Risks and Red Flags (Keep an Eye On…)
Here’s the bottom line that every investor should take to heart. LG India shows solid operating stats and growth, yes, but it is not a stand-alone India story. The Korean promoter has structured the business to skim brand fees and retain control at nearly every turn. Combine that with enormous contingent liabilities and a nearly-empty IPO tap (no cash infusion), and you’ve got a brew that demands caution.
In short, the IPO’s prospectus is littered with warnings. Yet in practice, hype and favourable market trends have overshadowed them. Is it too cynical to note that the very term “invest in LG India” glosses over the fact that 100% of the IPO proceeds were an exit sale for a foreign parent? Perhaps not.

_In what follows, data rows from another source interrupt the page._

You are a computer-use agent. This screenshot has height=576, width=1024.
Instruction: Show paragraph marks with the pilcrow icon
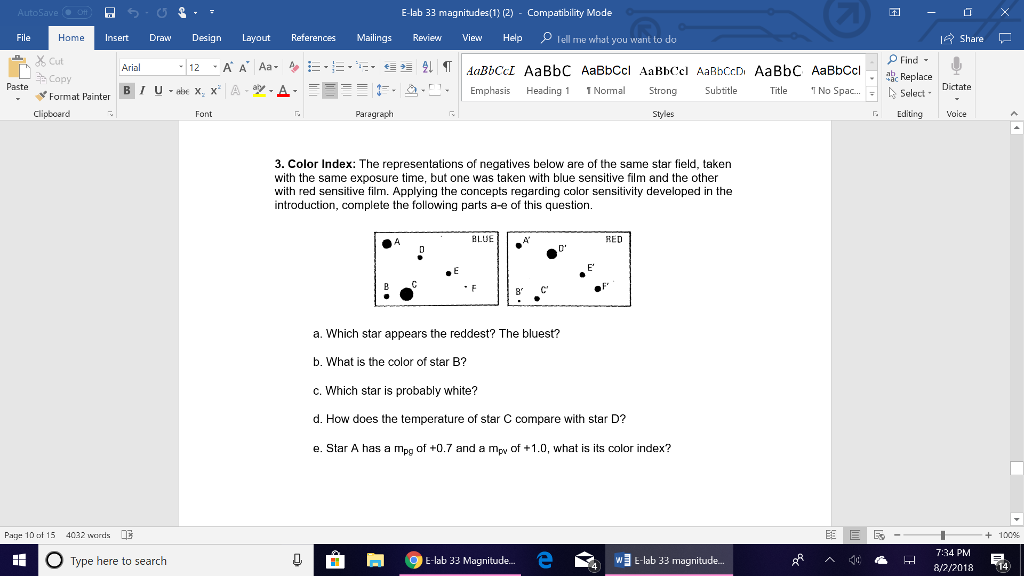pos(445,67)
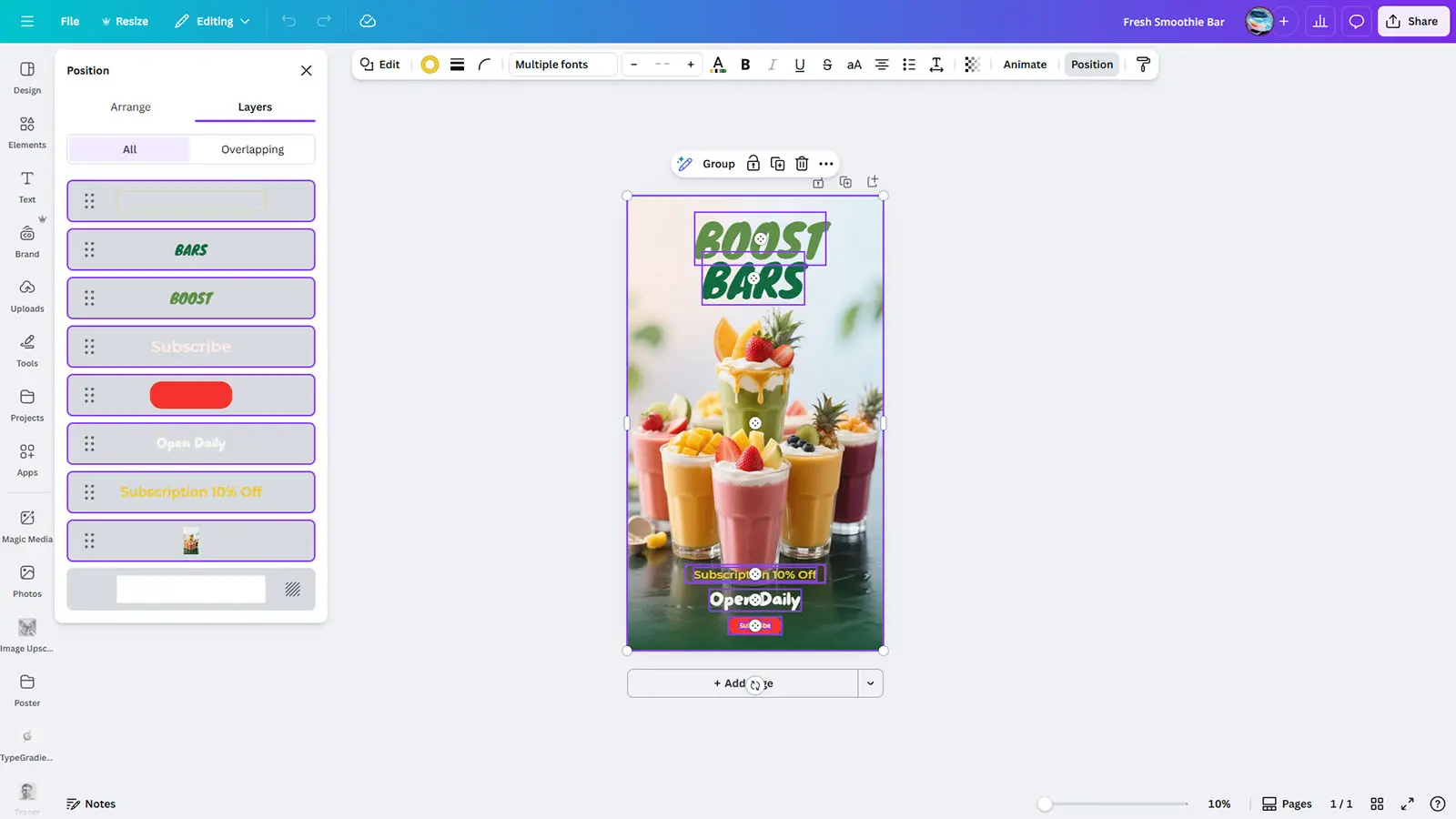1456x819 pixels.
Task: Click the transparency checkerboard icon
Action: pyautogui.click(x=972, y=65)
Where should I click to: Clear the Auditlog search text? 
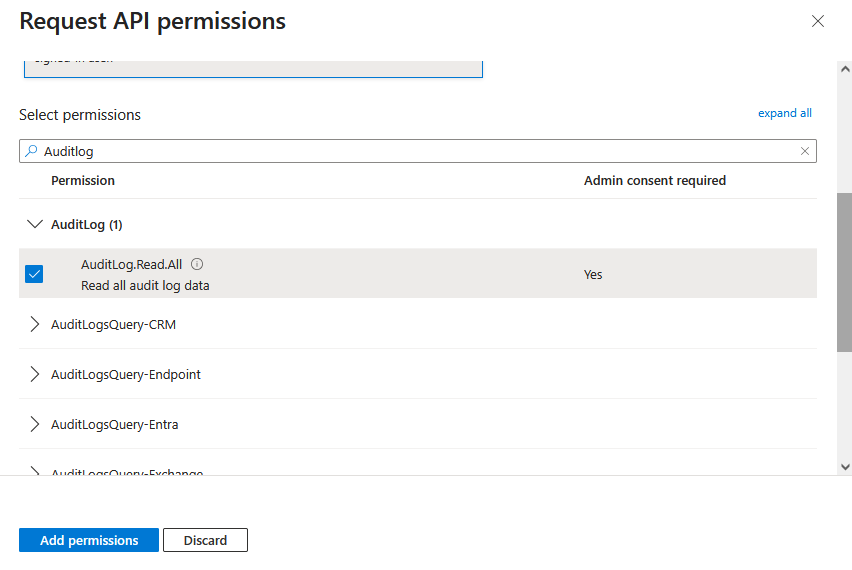pyautogui.click(x=805, y=151)
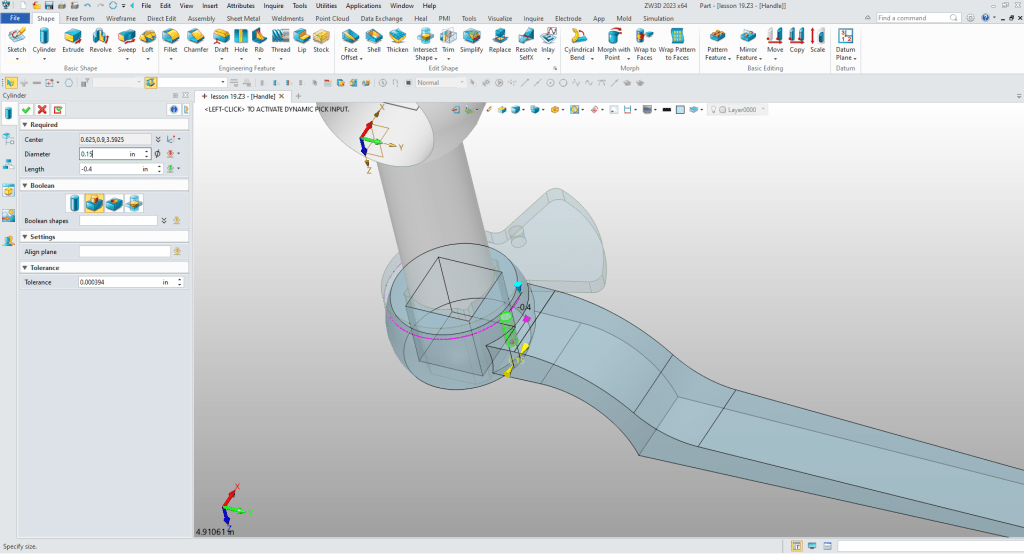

The Bottom Line: Reward or Mirage?
So how should a thoughtful investor or regulator see this? There’s no outright fraud here. LG India’s filings are in order and the company is profitable. But the move feels almost claustrophobic for outsiders. The IPO was a one-time event that enriched the parent far more than the company or its Indian public shareholders. High listing gains aside, post-IPO LG India still owes miles of royalty and pending taxes that could siphon future gains.
For the general public, the “national pride” of a big IPO should come with trade-offs. On paper, LG India’s story is appealing (market leader, strategic growth, local investment). In reality, it’s tethered to a grandfather clause rigged for LG Korea’s benefit (royalties up to 5%, license control, disputed taxes). Our raised eyebrows are understandable: should Indian consumers subsidize a foreign parent’s profits through expensive ads and license fees? The tax authorities certainly think not, given their aggressive assessments.
The math and agreements lay bare that wealth is designed to flow out of India’s arm of the business. Yes, LG India may help make software chips or fridges, but each rupee of profit can be drained back to Seoul via royalty clauses. Meanwhile, Indian investors end up with all the upside and downside risk, and none of the governance control. That’s not a conspiracy theory; it’s what the official documents say.

The unsubtle moral: always read the fine print before being dazzled by an IPO’s spotlight. In this case, the true figures of fees, tax claims, and covenants paint a picture far more complex (and challenging) than the glossy ads. Investors and citizens alike deserve to know that this is less a national celebration and more a carefully orchestrated cross-border deal. If LG India were a cow, India got a sip of milk but the owner keeps the churn, the barn, and the title deed.